SOURCE DOCUMENT:
Task Complexity and Difficulty: The complexity of tasks varies greatly, with some tasks being relatively straightforward, while others are highly complex and require sophisticated models and techniques. Selecting representative tasks that cover the range of complexities encountered in machine learning is a challenge.
Ethical and Privacy Concerns: Some tasks may involve sensitive or private data, such as medical records or personal information. These tasks may have ethical and privacy concerns that need to be addressed, which can make them less suitable as representative tasks for benchmarking.
Scalability and Resource Requirements: Different tasks may have different scalability and resource requirements. Some tasks may require extensive computational resources, while others can be performed with minimal resources. Selecting tasks that are representative of the general resource requirements in machine learning is difficult.
Evaluation Metrics: The metrics used to evaluate the performance of machine learning models vary between tasks. Some tasks may have well-established evaluation metrics, while others may lack clear or standardized metrics. This can make it challenging to compare performance across different tasks.
Generalizability of Results: The results obtained from benchmarking on a specific task may not be generalizable to other tasks. This means that the performance of a machine learning system on a selected task may not be indicative of its performance on other tasks.

It is important to carefully consider these factors when designing benchmarks to ensure that they are meaningful and relevant to the diverse range of tasks encountered in machine learning.

Benchmarks

Here are some original works that laid the fundamental groundwork for developing systematic benchmarks for training machine learning systems.

MLPerf Training Benchmark

MLPerf is a suite of benchmarks designed to measure the performance of machine learning hardware, software, and services. The MLPerf Training benchmark (Mattson et al. 2020a) focuses on the time it takes to train models to a target quality metric. It includes a diverse set of workloads, such as image classification, object detection, translation, and reinforcement learning.

Metrics:

Training time to target quality
Throughput (examples per second)
Resource utilization (CPU, GPU, memory, disk I/O)

DAWNBench

DAWNBench (Coleman et al. 2019) is a benchmark suite that focuses on end-to-end deep learning training time and inference performance. It includes common tasks such as image classification and question answering.

Metrics:

Time to train to target accuracy
Inference latency
Cost (in terms of cloud compute and storage resources)

Fathom

Fathom (Adolf et al. 2016) is a benchmark from Harvard University that includes a diverse set of workloads to evaluate the performance of deep learning models. It includes common tasks such as image classification, speech recognition, and language modeling.

Metrics:

Operations per second (to measure computational efficiency)
Time to completion for each workload
Memory bandwidth

Example Use Case

Consider a scenario where we want to benchmark the training of an image classification model on a specific hardware platform.

Task: The task is to train a convolutional neural network (CNN) for image classification on the CIFAR-10 dataset.
Benchmark: We can use the MLPerf Training benchmark for this task. It includes an image classification workload that is relevant to our task.

REQUIRED WORK:
- A) For each statement about the passage on machine learning benchmarks, answer yes or no and quote the exact words of the passage that decide it. (i) DAWNBench measures cost in terms of cloud compute and storage resources. (ii) Fathom is a benchmark from Stanford University. (iii) The example use case trains a CNN on the ImageNet dataset.
- B) Continue the passage on machine learning benchmarks, starting after its last sentence.

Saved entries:
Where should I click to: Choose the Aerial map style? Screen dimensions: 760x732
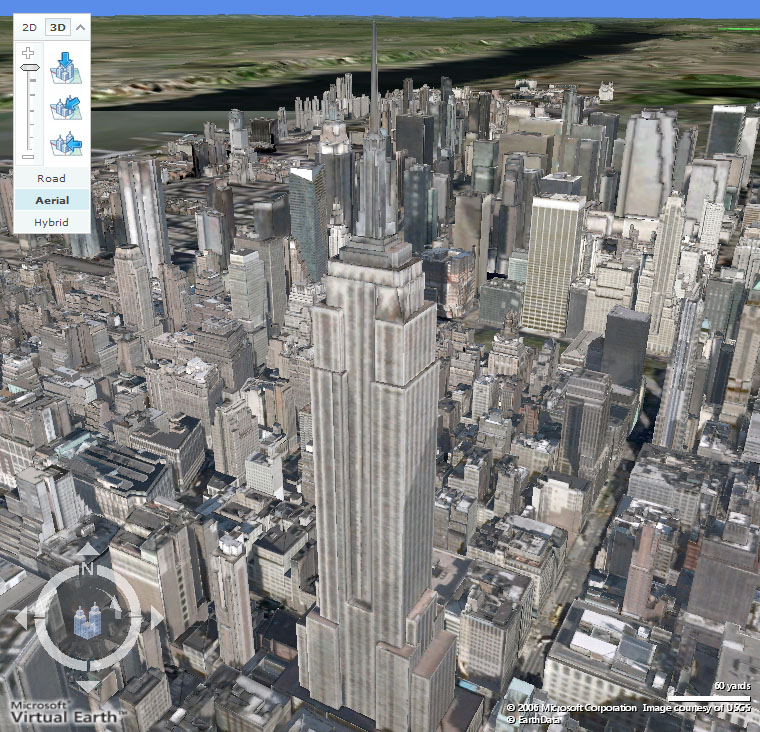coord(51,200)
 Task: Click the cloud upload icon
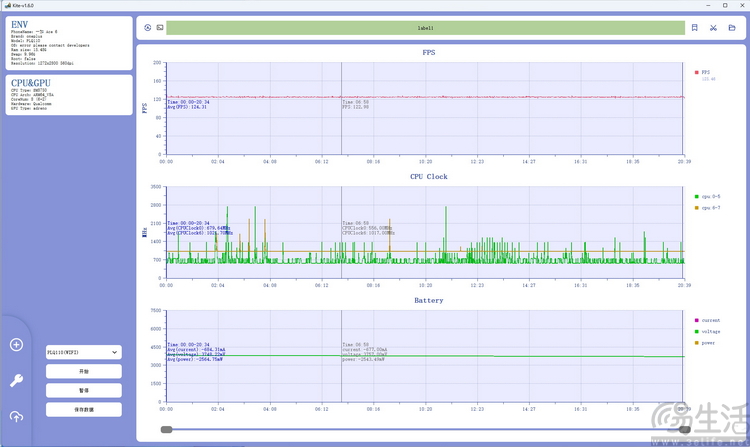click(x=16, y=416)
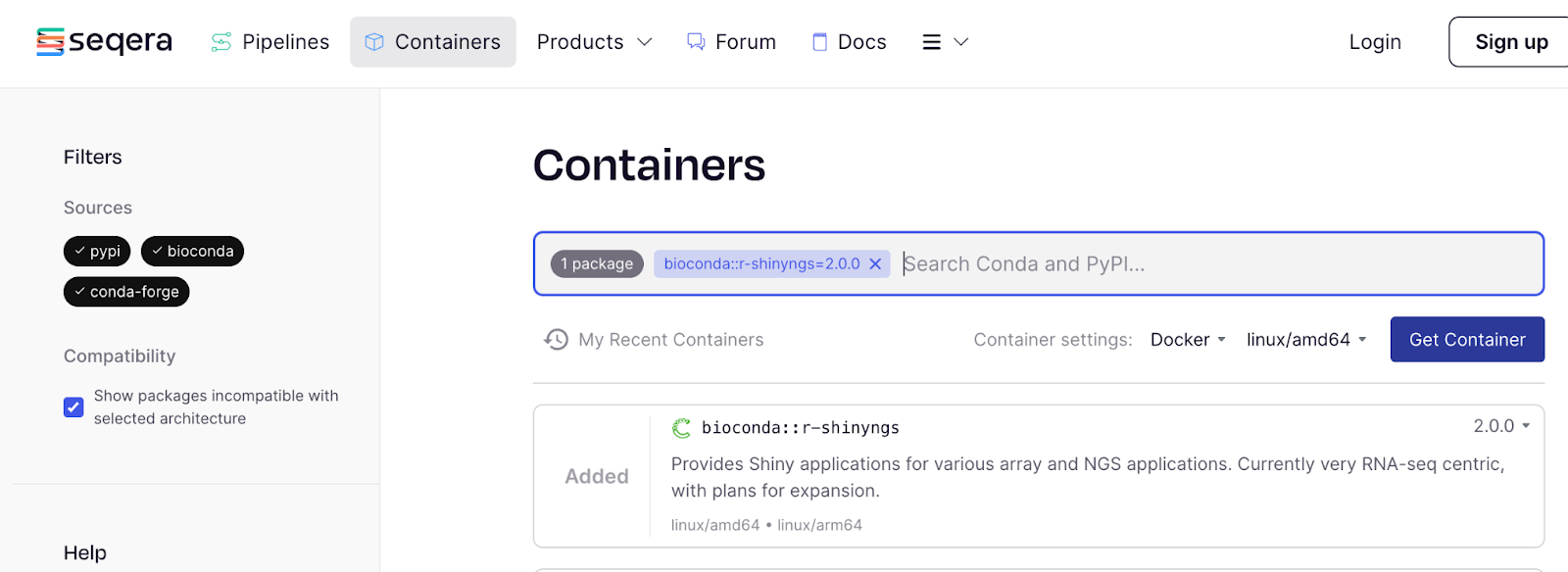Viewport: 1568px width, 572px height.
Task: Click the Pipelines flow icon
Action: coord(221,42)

ANSWERS IN ORDER:
- A)
(i) Yes: "Cost (in terms of cloud compute and storage resources)"
(ii) No: "Fathom (Adolf et al. 2016) is a benchmark from Harvard University"
(iii) No: "train a convolutional neural network (CNN) for image classification on the CIFAR-10 dataset"

- B)
Metrics: We will measure the following metrics:

Training time to reach a target accuracy of 90%.
Throughput in terms of images processed per second.
GPU and CPU utilization during training.

By measuring these metrics, we can assess the performance and efficiency of the training process on the selected hardware platform. This information can then be used to identify potential bottlenecks or areas for improvement.

12.4.5 Inference Benchmarks

Inference in machine learning refers to the process of using a trained model to make predictions on new, unseen data. It is the phase where the model applies its learned knowledge to solve the problem it was designed for, such as classifying images, recognizing speech, or translating text.

Purpose

When we build machine learning models, our ultimate goal is to deploy them in real-world applications where they can provide accurate and reliable predictions on new, unseen data. This process of using a trained model to make predictions is known as inference. The real-world performance of a machine learning model can differ significantly from its performance on training or validation datasets, which makes benchmarking inference a crucial step in the development and deployment of machine learning models.

Benchmarking inference allows us to evaluate how well a machine learning model performs in real-world scenarios. This evaluation ensures that the model is practical and reliable when deployed in applications, providing a more comprehensive understanding of the model’s behavior with real data. Additionally, benchmarking can help identify potential bottlenecks or limitations in the model’s performance. For example, if a model takes too long to make a prediction, it may be impractical for real-time applications such as autonomous driving or voice assistants.

Resource efficiency is another critical aspect of inference, as it can be computationally intensive and require significant memory and processing power. Benchmarking helps ensure that the model is efficient in terms of resource usage, which is particularly important for edge devices with limited computational capabilities, such as smartphones or IoT devices. Moreover, benchmarking allows us to compare the performance of our model with competing models or previous versions of the same model. This comparison is essential for making informed decisions about which model to deploy in a specific application.

Finally, ensuring that the model’s predictions are not only accurate but also consistent across different data points is vital. Benchmarking helps verify the model’s accuracy and consistency, ensuring that it meets the application’s requirements. It also assesses the robustness of the model, ensuring that it can handle real-world data variability and still make accurate predictions.

Metrics

Accuracy: Accuracy is one of the most vital metrics when benchmarking machine learning models, quantifying the proportion of correct predictions made by the model compared to the true values or labels. For example, in the case of a spam detection model that can correctly classify 95 out of 100 email messages as spam or not spam, the accuracy of this model would be calculated as 95%.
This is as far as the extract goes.